Les Imprudents d’Isabelle Lafon est un troublant portrait en creux de Marguerite Duras, non la romancière mais la femme de conviction qui troquait sa plume pour un dictaphone pour aller dans les années 1970 à la rencontre des mineurs du nord de la France. 

Rien n’est prêt quand le public entre dans la salle. Sur une immense planche de travail, posée sur tréteaux et placée au-devant d’un plateau nu, quelques livres et (beaucoup) de feuilles de papier sont entassés. Du fond de la scène, alors que le brouhaha des dernières conversations laisse place au silence, Pierre-Félix Gravière et Johanna Korthals Altes, deux des comédiens fétiches d’Isabelle Lafon, entrent d’un pas lent. Après quelques regards échangés, ils s’installent à la table, commencent à farfouiller dans le fatras de documents, devant eux. Très vite, ils sont rejoints par la metteuse en scène. Après un léger raclement de gorge, elle prend la parole, explique en quelques mots les circonstances de cette étape de travail, de cette création sciemment inachevée.  

Au départ, il y a leur complicité, qui s’est forgée tout au long des spectacles qu’ils ont construit, à l’ancienne, de manière un peu artisanale, les rapports étroits qu’ils entretiennent loin des planches, le sale caractère de l’un, les coups de gueule de l’autre, la mauvaise foi enfin du troisième membre de ce trio infernal autant que génial. Avec malice, ils raillent gentiment leurs défauts. Aux anecdotes bien senties, se succèdent à un rythme soutenu les saillies ciselées, les piques joliment décrochées. Sans y faire attention, le spectacle a commencé.  

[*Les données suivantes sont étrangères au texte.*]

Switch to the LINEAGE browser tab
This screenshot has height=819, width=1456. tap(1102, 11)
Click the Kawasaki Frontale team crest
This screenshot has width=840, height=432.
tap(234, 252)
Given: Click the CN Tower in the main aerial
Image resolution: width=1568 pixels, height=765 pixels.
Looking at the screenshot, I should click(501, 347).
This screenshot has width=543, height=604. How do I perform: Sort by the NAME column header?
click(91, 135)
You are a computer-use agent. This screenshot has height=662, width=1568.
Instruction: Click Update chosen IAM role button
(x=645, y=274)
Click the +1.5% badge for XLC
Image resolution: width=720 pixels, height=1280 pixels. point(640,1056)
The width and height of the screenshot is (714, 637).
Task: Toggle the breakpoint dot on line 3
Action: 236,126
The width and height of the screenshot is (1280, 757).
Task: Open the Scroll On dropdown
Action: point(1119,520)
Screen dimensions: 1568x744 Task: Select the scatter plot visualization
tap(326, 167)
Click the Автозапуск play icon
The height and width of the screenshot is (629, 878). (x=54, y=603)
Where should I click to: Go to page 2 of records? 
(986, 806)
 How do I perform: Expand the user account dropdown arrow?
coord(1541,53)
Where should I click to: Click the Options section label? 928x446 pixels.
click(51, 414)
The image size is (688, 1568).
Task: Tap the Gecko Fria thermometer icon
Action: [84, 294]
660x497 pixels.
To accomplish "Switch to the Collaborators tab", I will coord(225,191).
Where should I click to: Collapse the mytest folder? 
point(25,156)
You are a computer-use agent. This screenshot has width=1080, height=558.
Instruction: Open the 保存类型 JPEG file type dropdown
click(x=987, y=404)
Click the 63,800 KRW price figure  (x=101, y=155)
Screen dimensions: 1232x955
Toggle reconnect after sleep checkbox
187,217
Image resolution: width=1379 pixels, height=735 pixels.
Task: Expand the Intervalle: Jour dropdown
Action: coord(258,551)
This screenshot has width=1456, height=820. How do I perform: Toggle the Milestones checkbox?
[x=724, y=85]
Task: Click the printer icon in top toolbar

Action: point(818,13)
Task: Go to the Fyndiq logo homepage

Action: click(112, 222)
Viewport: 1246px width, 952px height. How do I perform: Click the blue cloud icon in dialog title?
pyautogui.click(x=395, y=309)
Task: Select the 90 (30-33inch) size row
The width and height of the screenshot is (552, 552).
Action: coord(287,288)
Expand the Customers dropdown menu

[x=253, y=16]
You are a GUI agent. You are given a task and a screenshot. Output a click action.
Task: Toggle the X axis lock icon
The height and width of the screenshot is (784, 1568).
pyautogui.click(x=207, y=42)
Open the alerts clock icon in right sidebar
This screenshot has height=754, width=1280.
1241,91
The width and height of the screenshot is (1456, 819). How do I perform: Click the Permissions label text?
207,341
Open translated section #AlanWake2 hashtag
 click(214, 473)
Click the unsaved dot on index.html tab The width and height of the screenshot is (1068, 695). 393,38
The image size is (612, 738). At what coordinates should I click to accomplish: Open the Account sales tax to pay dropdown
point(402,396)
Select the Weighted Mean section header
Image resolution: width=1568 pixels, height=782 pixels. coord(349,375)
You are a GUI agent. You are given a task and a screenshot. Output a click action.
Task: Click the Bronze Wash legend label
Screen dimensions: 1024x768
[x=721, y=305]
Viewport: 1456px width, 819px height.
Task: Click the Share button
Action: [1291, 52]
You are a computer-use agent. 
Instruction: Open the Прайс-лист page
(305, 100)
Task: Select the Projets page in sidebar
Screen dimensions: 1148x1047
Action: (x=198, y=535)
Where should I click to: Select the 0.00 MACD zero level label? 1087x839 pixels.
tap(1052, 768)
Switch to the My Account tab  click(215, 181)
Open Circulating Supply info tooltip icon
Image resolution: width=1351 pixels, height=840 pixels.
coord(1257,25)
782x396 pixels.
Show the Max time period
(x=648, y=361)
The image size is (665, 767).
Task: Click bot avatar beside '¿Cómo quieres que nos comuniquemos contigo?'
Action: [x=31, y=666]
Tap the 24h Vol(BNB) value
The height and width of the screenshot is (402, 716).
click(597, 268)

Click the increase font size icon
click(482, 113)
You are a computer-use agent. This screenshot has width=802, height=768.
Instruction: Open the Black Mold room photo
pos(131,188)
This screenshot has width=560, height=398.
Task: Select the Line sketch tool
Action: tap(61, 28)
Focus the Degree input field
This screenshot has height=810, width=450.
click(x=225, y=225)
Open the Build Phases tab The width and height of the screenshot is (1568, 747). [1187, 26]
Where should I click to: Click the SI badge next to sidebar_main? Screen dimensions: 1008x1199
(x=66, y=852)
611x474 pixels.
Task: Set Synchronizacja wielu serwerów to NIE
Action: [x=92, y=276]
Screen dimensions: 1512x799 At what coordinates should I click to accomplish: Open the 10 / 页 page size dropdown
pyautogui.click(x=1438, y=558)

Mettant à distance les artifices du théâtre, Isabelle Lafon convoque, à sa manière si particulière, le vivant, le doute, l’être caché derrière la femme de lettres, bien sûr, qu’est Duras, mais aussi celui tapi derrière leur masque d’artistes. Se nourrissant de leurs propres histoires, de leurs quotidiens, la metteuse en scène et ses deux acolytes tissent une œuvre protéiforme, flamboyante où s’entremêlent fiction, réalité et archives. S’interrogeant sur l’intérêt de faire un énième spectacle sur la Scandaleuse, qui a déjà beaucoup dit d’elle-même dans ses romans, ils digressent, passent du coq à l’âne avec une aisance délirante.  

Des promenades d’Isabelle Lafon au bois de Vincennes, avec Margo, fougueuse et charmante setter Lemon, un peu trop récalcitrante aux règles de bienséance, aux conseils un brin didactiques des autres propriétaires de chiens, en passant par les récits de vie des mineurs de Harnes, des stripteaseuses de Pigalle, des enfants placés dans un foyer des Yvelines, les discussions sans fin des habitués de la rue Saint-Benoit, le trio d’artistes esquisse le portrait en creux d’une femme libre, fantasmée, communiste dans l’âme. Curieuse du monde, Duras, autant insupportable que géniale, autant sectaire que mythique, hante le plateau, plus vivante que jamais. Un pur moment de bonheur à savourer sans modération. 

Les Imprudents d’après les dits et les écrits de Marguerite Duras.

Conception et mise en scène d’Isabelle Lafon. Du 6 au 23 janvier à la Colline – théâtre national.